This post will be about The Aesthetics of Editing, a chapter of Visual Storytelling– Videography and Post Production in the Digital Age. It is the work by Ronald J. Osgood and M. Joseph Hinshaw and describes how you can create effective and reasonable video shooting. They focus on the editing and show a lot of skill to make it professional with detail explanations and plenty examples. When you finish to read the chapter, you will get the significance of editing that you casually see daily.
The authors explain that the 1980s advancement of music videos like MTV influenced greatly on contemporary editing. They think that it motivated editors to create short narrative stories in videos. They got freedom since then and came to test new techniques and try new things. People nowadays, especially the young generation, use some editing applications well and process photos and videos they took. So editing is getting more familiar than years ago. But if you upload videos you take on YouTube or something or you show them in public, it’s better that your works are well-organized and tell audiences something. Then, I would like to cover some techniques I learned form the chapter.

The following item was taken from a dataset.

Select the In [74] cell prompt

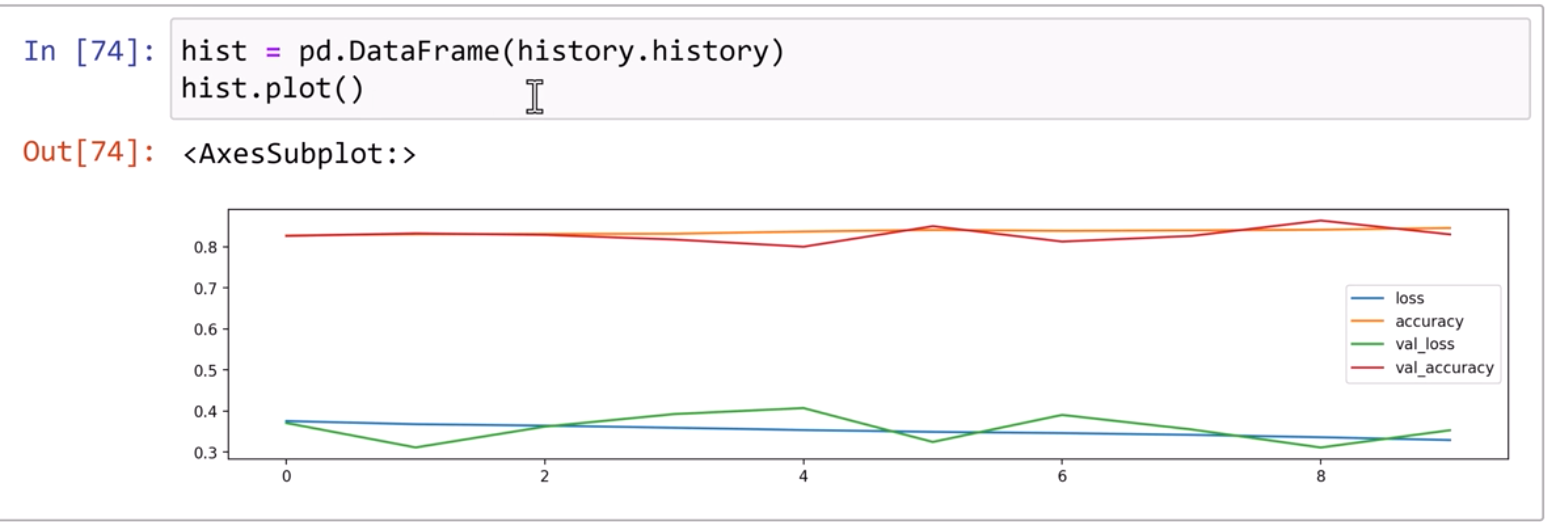89,52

“Editors should approach the tack to ensure that every cut in a program has a purpose, with the goal of keeping the edit transparent to the viewer” (Osgood & Hinshaw, pp. 230-231).

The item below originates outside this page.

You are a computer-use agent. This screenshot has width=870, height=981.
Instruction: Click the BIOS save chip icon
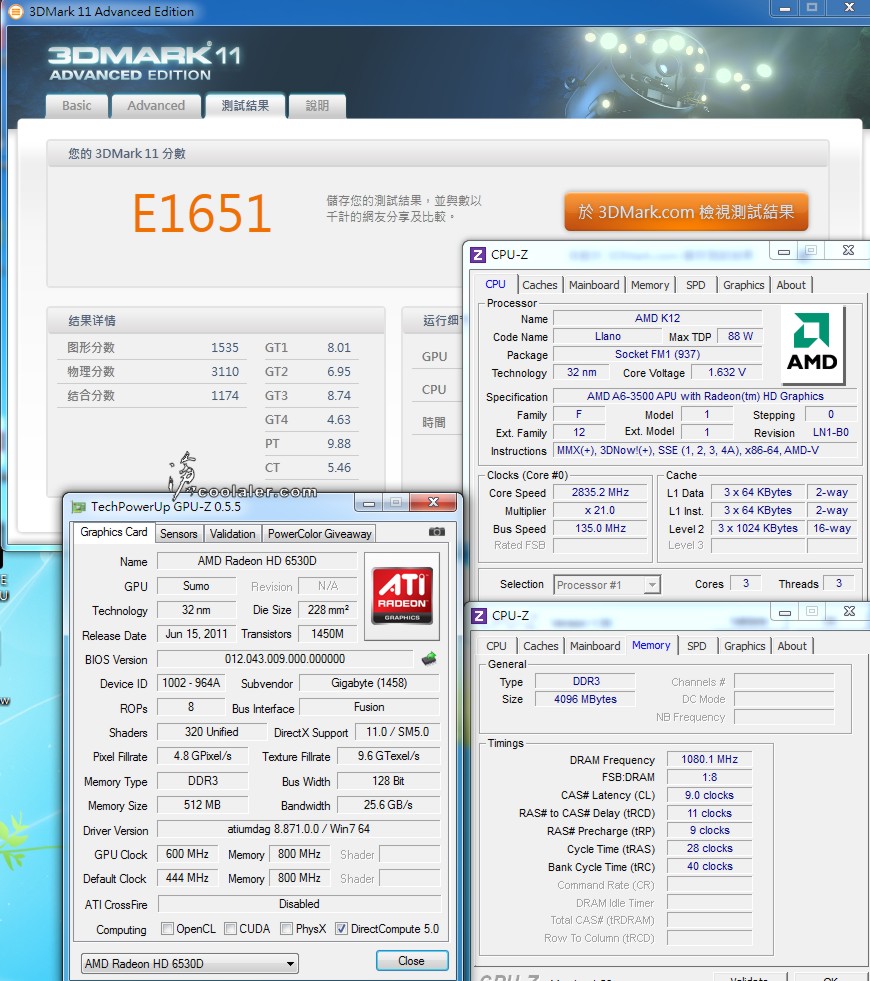[429, 658]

Image and Sound “a picture is worth a thousand words.” If sound is added, the story become much clearer.
Shot Order The scene begins with a person pointing a still camera and clicking the shutter. The next shot shows another individual looking towards the camera in surprise. The audience will interpret the scene that the person hears the camera click and turns to see that the photographer has already taken the shot. But if the shot order is reversed, starting with the person looking towards the camera, the audience would then assume that the person knew the photographer was going to take her picture. Like this, shot order takes an important role on people’s interpretation. In this sense, a scene that begins with a wide shot of a building and then closing up makes it easy for people to figure out where the scene takes place. The shot is called establishing shot.
B-roll is to cut from the picture of the reporter describing an event to a series of shots that visually enhance the story. It is very common in nonfiction storytelling.
Continuity refers to maintaining story consistency form shot to shot and within scenes. A jump cut is a series of who shots that lack continuity. Continuity is also broken when screen direction is reversed.
- Physical continuity– relates to all the items used in the production (e.g. a sunglasses that the talent is wearing, the time displayed on clocks in the background). It must be consistent. This type of continuity can be checked before shooting begins and someone can be given the responsibility.
- Technical continuity– refers to technical inconsistency from shot to shot. This can be caused by changes in lighting, audio levels, or quality of the image. The crew must ensure that cameras are white-balanced and natural sounds match from shot to shot.